Today is my one week anniversary of getting the GS. Here is just a little update on how I've done since being home:
I can finally sleep on my sides, my right more than my left. However, because my stomach is still a bit poofy, I have to tuck some of my blankets underneath me to get some support without having my stomach and back supporting me all night. I have finally been able to get a full nights sleep the past 2 nights. I also just take my pain pill when I go to bed to ensure that I don't abruptly get woken up with stabs of pain. Along with this, my heart burn has still been going crazy and I have sucked down the awful liquid antacid that was given to me at the hospital. I have been trying to take good care of my stitches, but noticed a little discoloration. So I put hydrogen peroxide and let the bubbles take it away.
This past week has been such a challenge with the fluids. Everytime I drink, the acid flares up. I also made the mistake yesterday of gulping a mouthful of broth (won't do that again). I have found myself pretty weak and can only do a walk around my cup-de-sac before feeling extremely tired. During the week I wake up at 6:15 and by 7:00 at night I feel wiped out. I also developed a headache yesterday. However, I associate this with having hardly anything in me for almost 2 weeks (pre/post surgery diet). I have now started on my protein shake today. It's going down pretty good and I think I will start feeling better now that I'm getting more protein and calories in my system.
Now for the psychological part:
I have been pulling recipes that everyone on this forum has shared and websites that are shared. I can't thank all of you enough. I want to make sure I have my cookbook all set so that I'm not scrambling to figure out what to eat and then make mistakes. My son has been wonderful in helping me out, but every time he cooks, I want to rip him apart Yes, I know the boy needs to eat, but to smell the good food and know that I can't even have one bite of it is very upsetting. I was also getting a little anxiety thinking about my future meals.

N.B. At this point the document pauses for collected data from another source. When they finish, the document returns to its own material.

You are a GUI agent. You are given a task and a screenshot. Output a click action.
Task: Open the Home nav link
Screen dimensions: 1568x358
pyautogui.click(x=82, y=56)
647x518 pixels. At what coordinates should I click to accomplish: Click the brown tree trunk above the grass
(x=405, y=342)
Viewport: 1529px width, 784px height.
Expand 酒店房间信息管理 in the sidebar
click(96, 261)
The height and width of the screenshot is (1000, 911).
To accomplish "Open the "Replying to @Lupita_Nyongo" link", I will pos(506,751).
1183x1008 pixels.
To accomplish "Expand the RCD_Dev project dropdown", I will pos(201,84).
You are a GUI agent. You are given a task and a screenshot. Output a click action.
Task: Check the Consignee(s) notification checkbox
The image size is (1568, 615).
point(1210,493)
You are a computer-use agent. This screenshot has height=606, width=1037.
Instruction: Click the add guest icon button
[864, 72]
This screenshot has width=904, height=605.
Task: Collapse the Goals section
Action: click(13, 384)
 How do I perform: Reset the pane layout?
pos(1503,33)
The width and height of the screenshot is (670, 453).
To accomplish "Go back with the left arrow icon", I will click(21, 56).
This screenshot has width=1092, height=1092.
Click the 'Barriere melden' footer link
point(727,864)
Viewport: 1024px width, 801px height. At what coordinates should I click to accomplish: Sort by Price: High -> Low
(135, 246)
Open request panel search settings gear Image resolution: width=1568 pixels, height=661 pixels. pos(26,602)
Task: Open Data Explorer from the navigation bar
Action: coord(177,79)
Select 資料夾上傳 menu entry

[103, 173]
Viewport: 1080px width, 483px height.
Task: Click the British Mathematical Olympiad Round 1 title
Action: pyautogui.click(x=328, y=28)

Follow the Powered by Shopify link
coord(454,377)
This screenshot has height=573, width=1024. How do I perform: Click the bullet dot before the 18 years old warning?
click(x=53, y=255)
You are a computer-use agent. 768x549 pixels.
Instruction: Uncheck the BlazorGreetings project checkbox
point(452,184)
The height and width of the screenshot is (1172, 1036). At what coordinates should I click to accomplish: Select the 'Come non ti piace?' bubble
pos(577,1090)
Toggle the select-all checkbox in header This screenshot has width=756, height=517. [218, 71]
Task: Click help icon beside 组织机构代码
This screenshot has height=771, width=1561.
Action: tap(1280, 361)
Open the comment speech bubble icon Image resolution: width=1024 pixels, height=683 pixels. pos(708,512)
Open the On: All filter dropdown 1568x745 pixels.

"Will I only be able to eat a couple bites at each meal for the rest of my life or will I actually be able to eat the right size portion?" "Here are all these great healthy recipes, did I make a mistake and gave up on myself so soon?" "Damn, if only I can reattach and unattached my stomach that they took off." "No, no, no...be patient. It will get better."
It's hard not being able to eat anything and not having any energy. I'm very grateful for this website because I get to see so many people in different phases and know that it's going to be getting much better and I will gain energy and strength again.